Amazons were seminomadic. Here in the U.S., they traveled from one “safe camp” to another, much like gypsies. Also, like gypsies, Amazons tended to skirt the edges of the law-thinking nothing of conning the humans they encountered out of property and money-my grandmother was a prime example of that way of thinking.

And because of these tendencies, Amazons, even those still fully immersed in the tribe, might not see each other for months. A mother could easily not hear from her barely adult child for that long and think little of it…have no idea her daughter had been left, dead, on my doorstep. Their mothers could still be sitting at some safe camp, waiting, expecting…

My hands formed claws at my sides, my fingernails scraping against the concrete steps.

And what about the others-those not missing yet? Could my silence be endangering other young women? What if the Amazons had no idea they were being preyed upon-that there was a killer in their midst?

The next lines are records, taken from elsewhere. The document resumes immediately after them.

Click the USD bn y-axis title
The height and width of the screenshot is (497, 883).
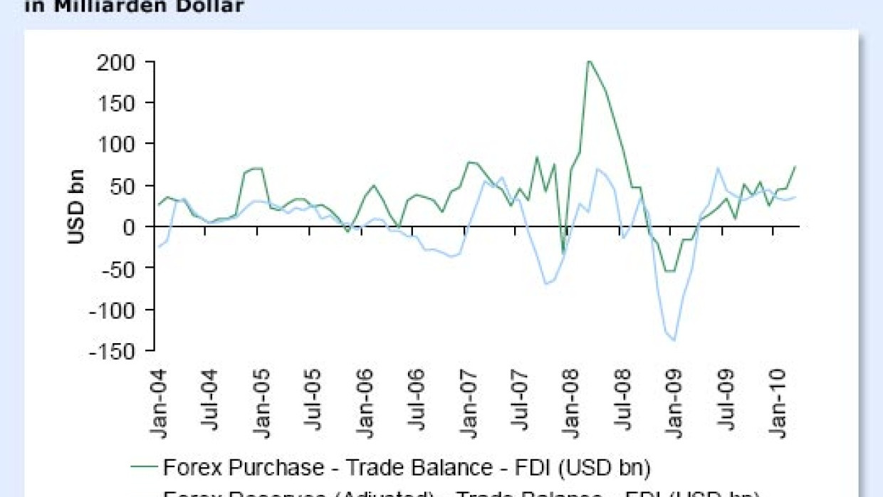[76, 206]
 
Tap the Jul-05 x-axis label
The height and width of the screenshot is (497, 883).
[313, 402]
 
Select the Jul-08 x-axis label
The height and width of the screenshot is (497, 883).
[624, 402]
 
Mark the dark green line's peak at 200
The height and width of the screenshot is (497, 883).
[588, 61]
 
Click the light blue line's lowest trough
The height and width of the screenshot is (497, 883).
[673, 340]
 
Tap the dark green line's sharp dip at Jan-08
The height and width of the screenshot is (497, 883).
[563, 251]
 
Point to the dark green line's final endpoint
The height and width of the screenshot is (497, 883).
[795, 167]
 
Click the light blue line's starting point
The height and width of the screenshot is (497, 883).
[158, 247]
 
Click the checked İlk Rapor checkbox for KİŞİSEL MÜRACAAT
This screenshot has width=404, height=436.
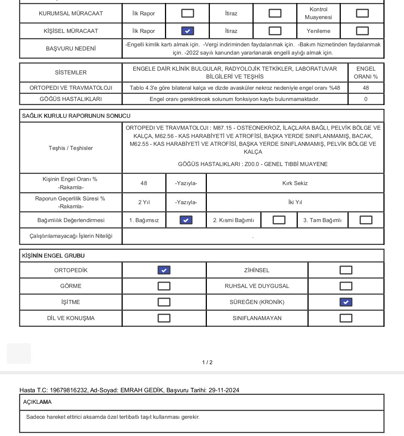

Two, then three fingernails broke down to the quick. I breathed out through my nose, ignoring the pain-forcing it and the nagging guilt building in the back of my brain out of my consciousness.

Flattening my fingers against the concrete until my knuckles glowed white, I forced myself to continue weighing my options. Choices-there had to be choices…something better than just ignoring all of this and praying it wouldn’t happen again.

I focused, away from the current situation and the dead girl by my side, and toward the bigger picture: how to stop more girls from dying.

The next logical step, if anything about my life was logical, would be going directly to the police, but there were problems with that solution too.

I was an over-one-hundred-year-old Amazon. Something I hid, not only from society, but my own daughter. I’d spent ten years pretending, and so far I’d succeeded. But my mother and grandmother, who also lived with me, already raised eyebrows.